▸ **DIRECTIONS**: Begin with the first line of the entries below and reproduce each line exactly, ending with the line that holds "Repeat the search".

Stored data entries
*** Block opens ***

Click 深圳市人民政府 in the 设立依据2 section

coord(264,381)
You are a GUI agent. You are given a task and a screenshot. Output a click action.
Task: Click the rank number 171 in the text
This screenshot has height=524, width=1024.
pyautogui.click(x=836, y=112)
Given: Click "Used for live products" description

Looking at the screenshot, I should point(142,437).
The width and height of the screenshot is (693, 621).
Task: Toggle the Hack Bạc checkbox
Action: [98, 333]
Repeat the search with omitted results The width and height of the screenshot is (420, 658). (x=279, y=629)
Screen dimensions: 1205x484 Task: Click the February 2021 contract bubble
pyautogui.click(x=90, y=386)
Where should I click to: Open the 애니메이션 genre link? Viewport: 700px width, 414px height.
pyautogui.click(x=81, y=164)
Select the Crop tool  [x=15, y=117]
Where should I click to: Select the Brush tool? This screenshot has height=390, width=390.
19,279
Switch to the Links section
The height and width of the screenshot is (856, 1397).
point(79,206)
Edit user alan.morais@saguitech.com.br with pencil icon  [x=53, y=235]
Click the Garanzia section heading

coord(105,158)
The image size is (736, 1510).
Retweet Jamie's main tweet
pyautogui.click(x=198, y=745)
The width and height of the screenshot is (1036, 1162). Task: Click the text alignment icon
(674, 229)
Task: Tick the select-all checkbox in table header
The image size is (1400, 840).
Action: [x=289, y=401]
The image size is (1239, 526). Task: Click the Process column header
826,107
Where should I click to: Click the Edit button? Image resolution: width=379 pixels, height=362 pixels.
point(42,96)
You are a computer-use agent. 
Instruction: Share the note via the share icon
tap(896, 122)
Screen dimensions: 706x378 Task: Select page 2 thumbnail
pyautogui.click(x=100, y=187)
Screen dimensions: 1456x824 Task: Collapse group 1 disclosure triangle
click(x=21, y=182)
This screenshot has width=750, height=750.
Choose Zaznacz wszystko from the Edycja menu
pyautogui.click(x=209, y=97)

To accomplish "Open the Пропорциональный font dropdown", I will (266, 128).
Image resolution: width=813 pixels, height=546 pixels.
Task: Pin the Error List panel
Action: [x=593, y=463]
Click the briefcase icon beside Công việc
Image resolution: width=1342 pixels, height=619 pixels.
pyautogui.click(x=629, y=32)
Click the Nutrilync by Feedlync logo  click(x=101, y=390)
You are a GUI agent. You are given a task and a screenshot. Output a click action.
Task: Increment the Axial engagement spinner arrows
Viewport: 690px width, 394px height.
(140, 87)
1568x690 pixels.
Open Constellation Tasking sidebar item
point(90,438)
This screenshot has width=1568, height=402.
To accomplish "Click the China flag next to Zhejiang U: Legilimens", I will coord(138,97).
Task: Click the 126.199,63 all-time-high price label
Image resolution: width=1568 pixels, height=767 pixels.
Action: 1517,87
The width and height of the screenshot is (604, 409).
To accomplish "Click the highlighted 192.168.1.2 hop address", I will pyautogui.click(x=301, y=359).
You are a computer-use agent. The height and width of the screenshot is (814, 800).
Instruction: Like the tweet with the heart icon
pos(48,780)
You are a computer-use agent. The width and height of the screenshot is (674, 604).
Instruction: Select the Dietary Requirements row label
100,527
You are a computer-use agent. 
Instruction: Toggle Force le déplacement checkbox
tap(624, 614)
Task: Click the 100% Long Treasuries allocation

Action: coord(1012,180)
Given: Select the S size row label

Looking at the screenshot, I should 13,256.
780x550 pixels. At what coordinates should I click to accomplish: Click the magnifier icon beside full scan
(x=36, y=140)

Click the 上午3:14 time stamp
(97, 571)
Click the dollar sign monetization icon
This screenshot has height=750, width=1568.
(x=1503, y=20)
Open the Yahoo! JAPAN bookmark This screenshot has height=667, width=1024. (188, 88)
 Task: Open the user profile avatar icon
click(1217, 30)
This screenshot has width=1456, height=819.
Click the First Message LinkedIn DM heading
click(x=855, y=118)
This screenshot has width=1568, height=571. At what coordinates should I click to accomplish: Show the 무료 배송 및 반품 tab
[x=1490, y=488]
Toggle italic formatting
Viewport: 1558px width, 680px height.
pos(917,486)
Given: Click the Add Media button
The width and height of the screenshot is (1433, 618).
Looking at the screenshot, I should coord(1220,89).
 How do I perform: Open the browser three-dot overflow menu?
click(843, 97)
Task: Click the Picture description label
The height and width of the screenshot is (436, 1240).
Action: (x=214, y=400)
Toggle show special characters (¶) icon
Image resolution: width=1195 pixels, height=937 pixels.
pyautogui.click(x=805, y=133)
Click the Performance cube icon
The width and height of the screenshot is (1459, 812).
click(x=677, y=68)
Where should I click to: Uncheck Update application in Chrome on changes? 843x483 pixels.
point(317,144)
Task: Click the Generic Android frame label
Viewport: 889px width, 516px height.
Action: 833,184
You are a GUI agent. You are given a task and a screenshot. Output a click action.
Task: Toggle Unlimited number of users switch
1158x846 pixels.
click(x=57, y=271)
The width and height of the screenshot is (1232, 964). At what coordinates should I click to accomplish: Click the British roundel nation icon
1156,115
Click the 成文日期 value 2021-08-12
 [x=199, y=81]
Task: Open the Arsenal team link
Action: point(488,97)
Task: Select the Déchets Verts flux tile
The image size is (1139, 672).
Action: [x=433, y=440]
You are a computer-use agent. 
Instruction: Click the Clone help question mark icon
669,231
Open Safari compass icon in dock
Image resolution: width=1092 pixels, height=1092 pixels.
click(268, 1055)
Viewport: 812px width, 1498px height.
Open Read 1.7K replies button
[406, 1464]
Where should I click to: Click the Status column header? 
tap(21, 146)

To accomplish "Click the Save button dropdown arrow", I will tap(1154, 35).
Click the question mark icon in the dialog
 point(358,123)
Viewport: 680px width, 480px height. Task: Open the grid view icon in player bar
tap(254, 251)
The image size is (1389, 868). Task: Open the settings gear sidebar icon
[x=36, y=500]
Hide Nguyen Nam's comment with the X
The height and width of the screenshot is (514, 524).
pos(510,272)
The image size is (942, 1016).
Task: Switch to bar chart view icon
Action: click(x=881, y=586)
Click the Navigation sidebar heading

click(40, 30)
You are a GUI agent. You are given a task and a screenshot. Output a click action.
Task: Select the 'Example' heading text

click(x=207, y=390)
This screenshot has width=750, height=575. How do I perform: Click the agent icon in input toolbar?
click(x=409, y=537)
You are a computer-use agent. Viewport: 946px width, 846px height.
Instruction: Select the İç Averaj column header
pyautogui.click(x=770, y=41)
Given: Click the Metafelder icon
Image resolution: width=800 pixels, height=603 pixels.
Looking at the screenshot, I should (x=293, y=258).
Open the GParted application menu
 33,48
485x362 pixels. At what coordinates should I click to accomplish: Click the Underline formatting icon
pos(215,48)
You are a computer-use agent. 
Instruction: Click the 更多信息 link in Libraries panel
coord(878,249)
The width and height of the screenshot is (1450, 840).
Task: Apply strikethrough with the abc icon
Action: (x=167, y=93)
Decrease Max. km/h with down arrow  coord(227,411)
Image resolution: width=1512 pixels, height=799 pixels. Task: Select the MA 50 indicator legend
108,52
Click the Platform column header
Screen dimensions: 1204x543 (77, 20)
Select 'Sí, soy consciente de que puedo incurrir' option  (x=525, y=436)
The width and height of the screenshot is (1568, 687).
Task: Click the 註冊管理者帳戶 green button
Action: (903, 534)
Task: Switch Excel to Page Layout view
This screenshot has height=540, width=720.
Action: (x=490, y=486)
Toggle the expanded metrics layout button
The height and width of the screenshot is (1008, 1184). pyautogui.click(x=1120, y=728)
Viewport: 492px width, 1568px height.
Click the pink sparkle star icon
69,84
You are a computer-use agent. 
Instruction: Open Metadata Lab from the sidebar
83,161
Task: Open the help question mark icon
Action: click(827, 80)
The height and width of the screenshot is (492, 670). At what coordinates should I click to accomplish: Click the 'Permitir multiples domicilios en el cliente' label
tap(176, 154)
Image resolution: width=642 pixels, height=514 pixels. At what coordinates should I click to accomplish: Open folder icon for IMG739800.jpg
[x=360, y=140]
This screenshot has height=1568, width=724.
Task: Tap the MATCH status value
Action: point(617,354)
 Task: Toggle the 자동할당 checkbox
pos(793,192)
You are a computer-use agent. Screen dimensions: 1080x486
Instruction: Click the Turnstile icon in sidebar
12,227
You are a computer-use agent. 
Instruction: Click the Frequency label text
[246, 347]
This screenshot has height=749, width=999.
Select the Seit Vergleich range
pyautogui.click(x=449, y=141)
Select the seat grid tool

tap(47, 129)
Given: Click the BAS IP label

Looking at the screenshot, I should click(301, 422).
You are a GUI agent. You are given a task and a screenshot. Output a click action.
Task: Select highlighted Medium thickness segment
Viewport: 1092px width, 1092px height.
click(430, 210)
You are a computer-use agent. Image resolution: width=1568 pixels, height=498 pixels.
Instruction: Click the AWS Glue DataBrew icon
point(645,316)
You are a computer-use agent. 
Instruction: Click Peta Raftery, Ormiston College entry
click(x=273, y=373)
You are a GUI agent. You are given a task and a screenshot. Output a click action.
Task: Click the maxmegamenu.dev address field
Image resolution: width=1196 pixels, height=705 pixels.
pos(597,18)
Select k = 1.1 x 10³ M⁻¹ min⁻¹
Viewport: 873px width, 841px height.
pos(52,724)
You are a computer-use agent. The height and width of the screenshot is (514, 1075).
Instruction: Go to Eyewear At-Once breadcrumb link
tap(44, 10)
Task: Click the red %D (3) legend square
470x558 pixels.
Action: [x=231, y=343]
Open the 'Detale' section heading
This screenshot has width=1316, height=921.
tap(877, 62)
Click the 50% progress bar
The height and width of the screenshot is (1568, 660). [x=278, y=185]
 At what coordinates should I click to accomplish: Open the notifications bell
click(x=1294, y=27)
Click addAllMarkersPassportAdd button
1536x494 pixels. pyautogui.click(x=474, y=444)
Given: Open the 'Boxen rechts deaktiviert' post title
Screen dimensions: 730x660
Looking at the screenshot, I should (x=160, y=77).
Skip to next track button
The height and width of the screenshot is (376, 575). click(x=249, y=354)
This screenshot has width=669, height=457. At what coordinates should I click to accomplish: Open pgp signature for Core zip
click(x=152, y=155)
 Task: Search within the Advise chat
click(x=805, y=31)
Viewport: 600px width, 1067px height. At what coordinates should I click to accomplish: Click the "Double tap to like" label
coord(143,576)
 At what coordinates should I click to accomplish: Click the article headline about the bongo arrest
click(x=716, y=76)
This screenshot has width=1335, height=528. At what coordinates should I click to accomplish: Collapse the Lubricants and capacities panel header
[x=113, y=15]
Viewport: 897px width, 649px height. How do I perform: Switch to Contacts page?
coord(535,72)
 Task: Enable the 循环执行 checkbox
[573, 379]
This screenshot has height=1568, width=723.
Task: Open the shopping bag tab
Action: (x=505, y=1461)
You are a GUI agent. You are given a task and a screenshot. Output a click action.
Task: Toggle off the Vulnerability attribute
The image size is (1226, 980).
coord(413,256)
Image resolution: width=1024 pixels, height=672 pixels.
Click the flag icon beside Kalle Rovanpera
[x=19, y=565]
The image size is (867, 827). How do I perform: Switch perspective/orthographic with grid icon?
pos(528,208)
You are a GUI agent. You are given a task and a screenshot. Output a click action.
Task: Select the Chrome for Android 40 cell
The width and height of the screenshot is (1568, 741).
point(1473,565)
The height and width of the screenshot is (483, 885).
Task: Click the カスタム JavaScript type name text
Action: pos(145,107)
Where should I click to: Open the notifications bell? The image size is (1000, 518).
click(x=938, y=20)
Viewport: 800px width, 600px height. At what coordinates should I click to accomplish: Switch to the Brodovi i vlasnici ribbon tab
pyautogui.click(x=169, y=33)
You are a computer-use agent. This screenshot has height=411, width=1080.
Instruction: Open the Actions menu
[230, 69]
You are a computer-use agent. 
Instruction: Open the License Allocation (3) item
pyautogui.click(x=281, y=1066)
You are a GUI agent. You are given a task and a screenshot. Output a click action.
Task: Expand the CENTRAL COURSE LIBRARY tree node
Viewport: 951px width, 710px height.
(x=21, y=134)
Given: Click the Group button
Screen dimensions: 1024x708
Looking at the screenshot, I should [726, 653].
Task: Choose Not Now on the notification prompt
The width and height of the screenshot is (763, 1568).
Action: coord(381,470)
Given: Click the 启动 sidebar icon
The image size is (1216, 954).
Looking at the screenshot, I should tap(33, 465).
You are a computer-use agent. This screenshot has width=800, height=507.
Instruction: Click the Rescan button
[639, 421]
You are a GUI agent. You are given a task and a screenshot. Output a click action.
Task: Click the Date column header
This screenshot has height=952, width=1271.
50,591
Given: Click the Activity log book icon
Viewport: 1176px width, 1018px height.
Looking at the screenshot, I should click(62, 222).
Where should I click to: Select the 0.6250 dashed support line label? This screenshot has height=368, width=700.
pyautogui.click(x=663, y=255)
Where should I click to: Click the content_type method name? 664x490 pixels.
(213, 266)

*** Block closes ***

▸ **ANSWER TO THE EXERCISE**:
Click 深圳市人民政府 in the 设立依据2 section

coord(264,381)
You are a GUI agent. You are given a task and a screenshot. Output a click action.
Task: Click the rank number 171 in the text
This screenshot has height=524, width=1024.
pyautogui.click(x=836, y=112)
Given: Click "Used for live products" description

Looking at the screenshot, I should point(142,437).
The width and height of the screenshot is (693, 621).
Task: Toggle the Hack Bạc checkbox
Action: [98, 333]
Repeat the search with omitted results The width and height of the screenshot is (420, 658). (x=279, y=629)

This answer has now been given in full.